• [Source document]

I think that there is still a culture in the civil service of being hostile to outsiders, rather than embracing the talents that can be brought in from all sorts of backgrounds and experiences, which I think are often seen as a threat. When I was a Minister, I brought three incredibly talented women into the Department for Education to try to implement policies. None of them now works anywhere in Government, even though they could contribute to policy implementation.

I also think that too often the civil service and Government are—dare I say it?— exploited by consultants. My Committee will shortly be looking at the sale of Royal Mail, which might be just the last in a line of examples of that. I recognise that some steps are being taken, such as the development of the Major Projects Authority and the academy for training in project management. They are all steps in the right direction, but they are not enough and they are not happening fast enough.

Secondly, Government are just poorly organised for delivering what is wanted and needed. Government still work in silos, which always leads to unintended consequences. To take a current example, local authorities have had massive cuts, which inevitably has an impact on their social care expenditure. At the same time, we have a health policy that is trying to get people out of hospitals and into the community, but without any money to support it.

• [Action item]
Resume the passage on the civil service and government organization, picking up right after its final sentence.

• [Input data]

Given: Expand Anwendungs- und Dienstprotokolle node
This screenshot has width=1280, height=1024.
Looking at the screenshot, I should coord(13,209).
---
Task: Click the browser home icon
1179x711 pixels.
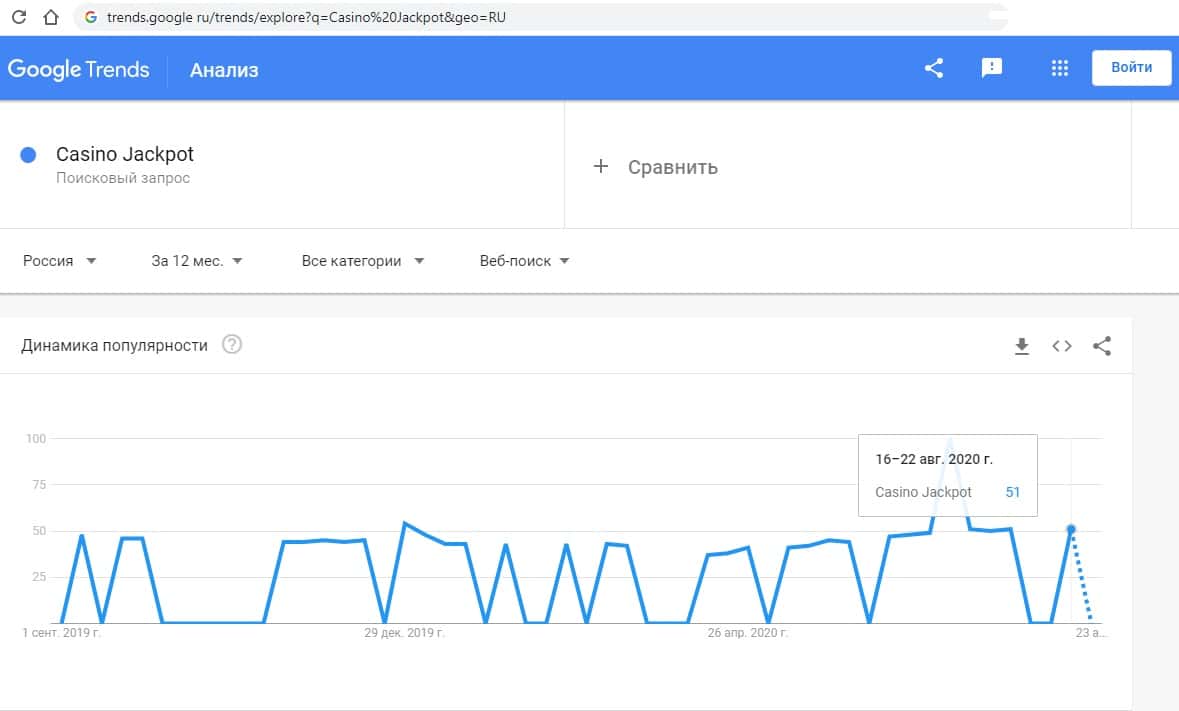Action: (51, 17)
==
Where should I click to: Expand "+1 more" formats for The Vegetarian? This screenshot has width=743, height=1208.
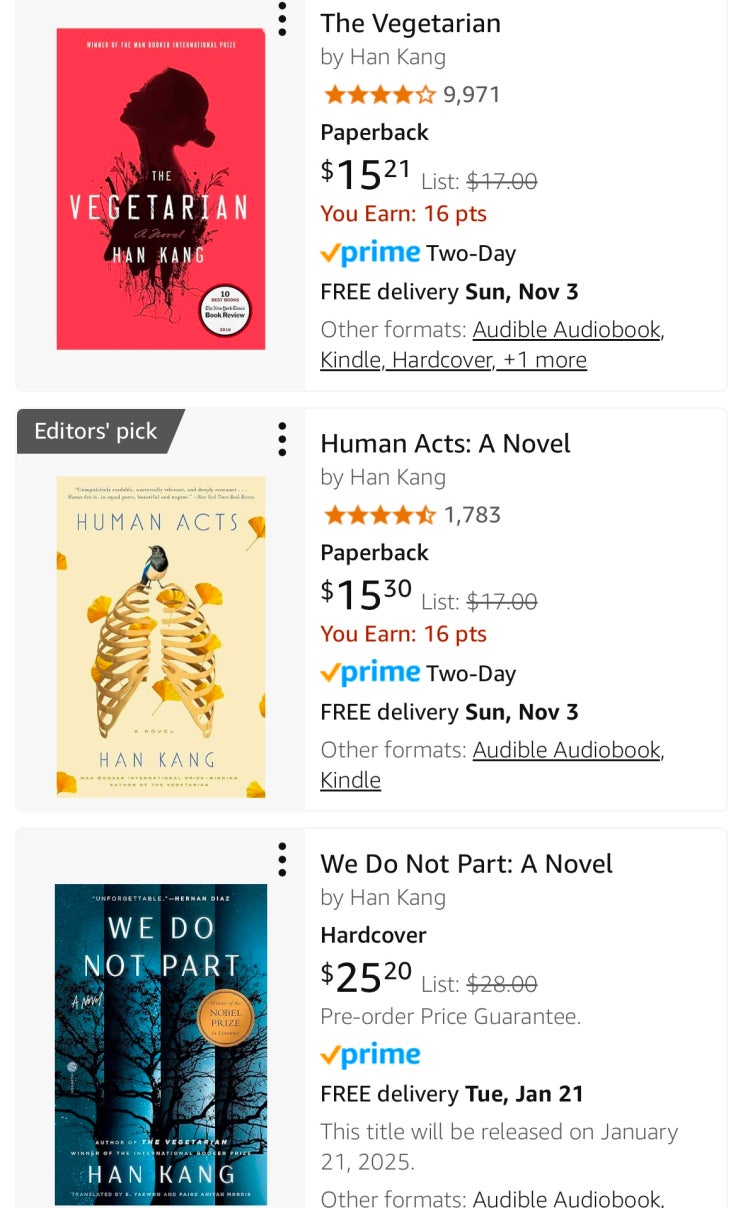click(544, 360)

• [Result]
Working in silos leads to a failure to learn from mistakes, with one Department simply replicating the mistakes made by another. The Committee has seen that in the mistakes made during the early implementation of the private finance initiative, for example. If we look at how the contracts for energy have been implemented, we see that lots of those errors have been duplicated in the current contracts that have been signed by the Department of Energy and Climate Change.

There is a failure at the centre to recognise the importance of a strong centre. My Committee has just received a letter from Sir Bob Kerslake, Nicholas Macpherson and Richard Heaton. We had written to them about the importance of having a strong centre. I will quote a few lines from their letter:

“Your Committee urges the Cabinet Office and the Treasury to take a strong strategic lead, as the Government’s corporate centre, in civil service reform and associated issues… However, the… central direction and integration that you appear to recommend does not reflect the model that this government and previous governments have operated.”

I do not know whether that is true. I have asked the Minister whether he agrees.

The letter goes on to state that

“the Centre does not and cannot take decisions or set a strong direction on every item of the £720 billion of public expenditure… the government machine is not like a holding company dominating its subsidiaries from a corporate centre.”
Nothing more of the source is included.